(Dataset entries)
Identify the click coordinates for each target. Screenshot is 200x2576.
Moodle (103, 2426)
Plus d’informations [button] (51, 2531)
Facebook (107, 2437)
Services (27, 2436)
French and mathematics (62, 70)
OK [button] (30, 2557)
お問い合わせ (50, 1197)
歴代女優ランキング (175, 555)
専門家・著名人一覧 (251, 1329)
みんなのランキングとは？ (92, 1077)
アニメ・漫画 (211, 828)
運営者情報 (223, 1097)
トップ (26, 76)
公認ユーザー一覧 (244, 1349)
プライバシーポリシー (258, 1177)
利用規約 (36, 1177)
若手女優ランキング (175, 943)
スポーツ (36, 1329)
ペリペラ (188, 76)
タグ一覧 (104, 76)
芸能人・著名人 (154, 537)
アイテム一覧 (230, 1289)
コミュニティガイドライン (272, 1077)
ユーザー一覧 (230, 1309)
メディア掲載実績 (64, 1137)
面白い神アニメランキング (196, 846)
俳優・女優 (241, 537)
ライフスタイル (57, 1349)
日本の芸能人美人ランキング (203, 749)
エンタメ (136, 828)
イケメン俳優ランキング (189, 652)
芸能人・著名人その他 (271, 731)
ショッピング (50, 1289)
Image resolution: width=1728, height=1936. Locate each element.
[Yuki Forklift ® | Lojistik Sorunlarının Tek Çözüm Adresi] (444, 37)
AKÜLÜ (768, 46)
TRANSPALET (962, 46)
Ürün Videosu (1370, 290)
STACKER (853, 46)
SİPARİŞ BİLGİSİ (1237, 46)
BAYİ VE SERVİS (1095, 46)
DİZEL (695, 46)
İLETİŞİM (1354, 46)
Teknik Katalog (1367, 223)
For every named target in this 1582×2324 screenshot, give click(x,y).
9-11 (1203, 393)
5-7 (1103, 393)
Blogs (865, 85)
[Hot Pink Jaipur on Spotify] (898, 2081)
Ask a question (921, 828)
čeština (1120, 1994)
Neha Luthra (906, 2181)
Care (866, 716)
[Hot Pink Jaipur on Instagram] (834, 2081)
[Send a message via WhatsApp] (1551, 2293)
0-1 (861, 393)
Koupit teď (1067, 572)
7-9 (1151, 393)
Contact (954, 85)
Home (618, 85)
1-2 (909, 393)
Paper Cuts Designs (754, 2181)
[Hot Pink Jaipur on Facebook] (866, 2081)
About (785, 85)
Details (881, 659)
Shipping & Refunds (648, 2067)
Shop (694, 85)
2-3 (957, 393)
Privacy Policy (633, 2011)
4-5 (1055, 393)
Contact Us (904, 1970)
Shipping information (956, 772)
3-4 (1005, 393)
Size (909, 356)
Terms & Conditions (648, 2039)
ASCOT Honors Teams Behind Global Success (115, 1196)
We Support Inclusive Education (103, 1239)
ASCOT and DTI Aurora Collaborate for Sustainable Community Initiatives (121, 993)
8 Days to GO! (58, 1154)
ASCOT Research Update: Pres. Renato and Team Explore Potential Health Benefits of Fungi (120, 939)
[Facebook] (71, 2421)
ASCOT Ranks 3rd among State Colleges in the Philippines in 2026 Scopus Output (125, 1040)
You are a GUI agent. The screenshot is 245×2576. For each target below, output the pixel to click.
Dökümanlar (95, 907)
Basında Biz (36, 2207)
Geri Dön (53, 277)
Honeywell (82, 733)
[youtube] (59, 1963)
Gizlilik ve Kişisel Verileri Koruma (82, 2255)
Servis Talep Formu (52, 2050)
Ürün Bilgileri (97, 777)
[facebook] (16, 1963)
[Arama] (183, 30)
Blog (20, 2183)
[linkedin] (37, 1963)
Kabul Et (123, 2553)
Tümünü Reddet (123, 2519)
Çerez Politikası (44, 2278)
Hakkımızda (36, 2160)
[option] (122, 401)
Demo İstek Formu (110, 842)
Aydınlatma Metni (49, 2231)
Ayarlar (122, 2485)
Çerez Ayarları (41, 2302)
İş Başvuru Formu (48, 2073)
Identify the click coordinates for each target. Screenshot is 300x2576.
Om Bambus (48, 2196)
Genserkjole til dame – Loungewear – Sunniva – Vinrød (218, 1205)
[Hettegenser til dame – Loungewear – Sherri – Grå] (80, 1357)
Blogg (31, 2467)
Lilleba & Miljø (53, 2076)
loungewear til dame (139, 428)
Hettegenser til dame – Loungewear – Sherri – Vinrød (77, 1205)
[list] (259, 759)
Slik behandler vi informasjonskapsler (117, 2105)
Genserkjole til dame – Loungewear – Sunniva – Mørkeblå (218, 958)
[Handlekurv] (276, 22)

The task:
Go to the line holding "[youtube] (59, 1963)" in the entries above and return it, along with every line after it, exactly as written.

Final answer:
[youtube] (59, 1963)
Gizlilik ve Kişisel Verileri Koruma (82, 2255)
Servis Talep Formu (52, 2050)
Ürün Bilgileri (97, 777)
[facebook] (16, 1963)
[Arama] (183, 30)
Blog (20, 2183)
[linkedin] (37, 1963)
Kabul Et (123, 2553)
Tümünü Reddet (123, 2519)
Çerez Politikası (44, 2278)
Hakkımızda (36, 2160)
[option] (122, 401)
Demo İstek Formu (110, 842)
Aydınlatma Metni (49, 2231)
Ayarlar (122, 2485)
Çerez Ayarları (41, 2302)
İş Başvuru Formu (48, 2073)
Identify the click coordinates for each target. Screenshot is 300x2576.
Om Bambus (48, 2196)
Genserkjole til dame – Loungewear – Sunniva – Vinrød (218, 1205)
[Hettegenser til dame – Loungewear – Sherri – Grå] (80, 1357)
Blogg (31, 2467)
Lilleba & Miljø (53, 2076)
loungewear til dame (139, 428)
Hettegenser til dame – Loungewear – Sherri – Vinrød (77, 1205)
[list] (259, 759)
Slik behandler vi informasjonskapsler (117, 2105)
Genserkjole til dame – Loungewear – Sunniva – Mørkeblå (218, 958)
[Handlekurv] (276, 22)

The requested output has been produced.